= Beginning of Section =

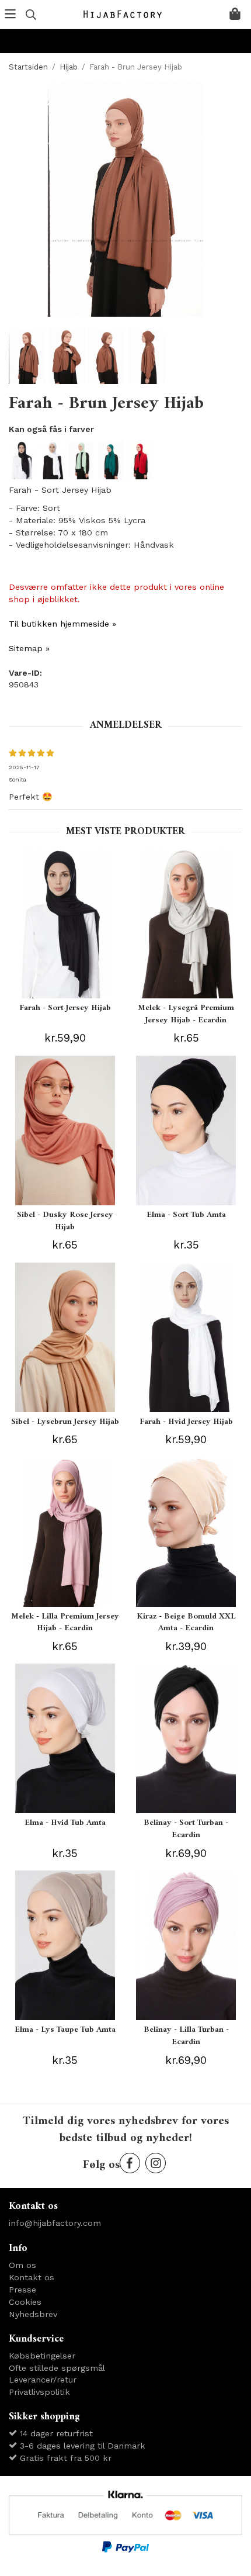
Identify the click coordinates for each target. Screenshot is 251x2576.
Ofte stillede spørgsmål (57, 2368)
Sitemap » (29, 648)
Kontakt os (31, 2277)
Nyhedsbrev (33, 2314)
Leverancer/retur (42, 2379)
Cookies (25, 2302)
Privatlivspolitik (39, 2392)
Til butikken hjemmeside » (62, 623)
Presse (22, 2289)
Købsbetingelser (42, 2355)
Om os (22, 2265)
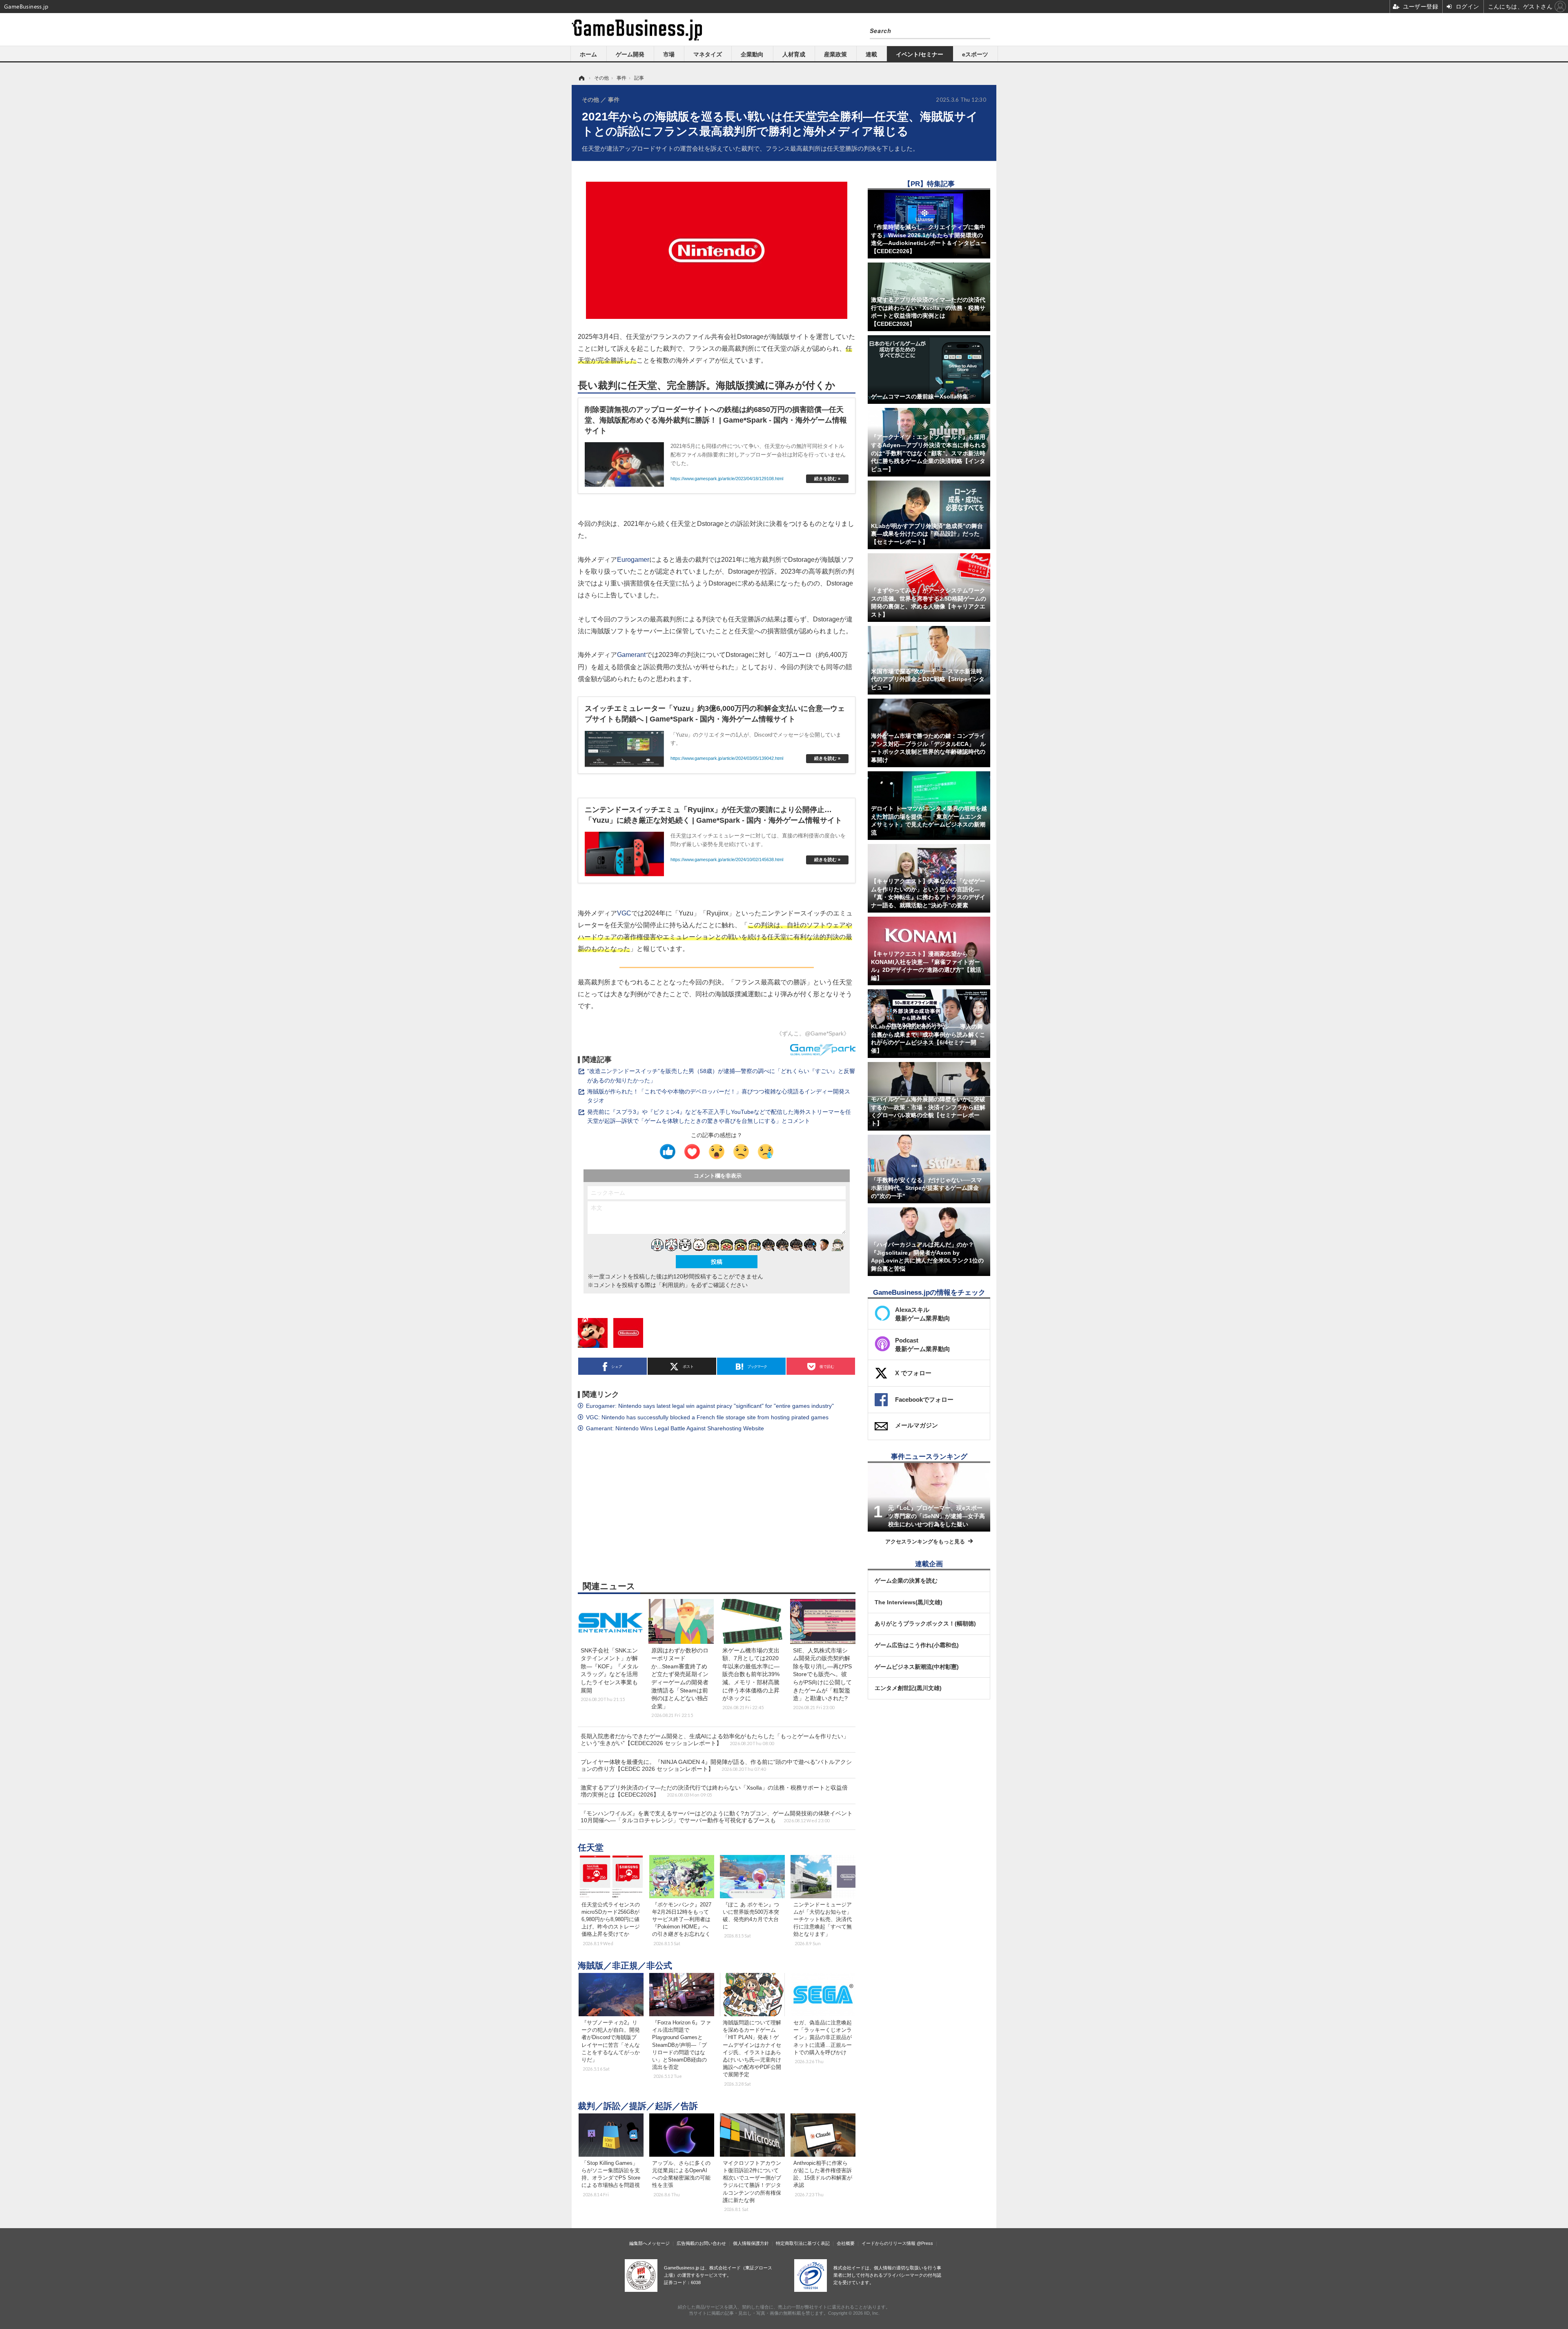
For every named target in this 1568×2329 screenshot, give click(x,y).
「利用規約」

= End of Section =

_Task brief:_
All the lines above are to be given again exactly as they read, with the pictures removed.

_The completed task:_
Identify the click coordinates for each target. Screenshot is 251x2576.
Ofte stillede spørgsmål (57, 2368)
Sitemap » (29, 648)
Kontakt os (31, 2277)
Nyhedsbrev (33, 2314)
Leverancer/retur (42, 2379)
Cookies (25, 2302)
Privatlivspolitik (39, 2392)
Til butikken hjemmeside » (62, 623)
Presse (22, 2289)
Købsbetingelser (42, 2355)
Om os (22, 2265)
For every named target in this 1568×2329 screenshot, give click(x,y).
「利用規約」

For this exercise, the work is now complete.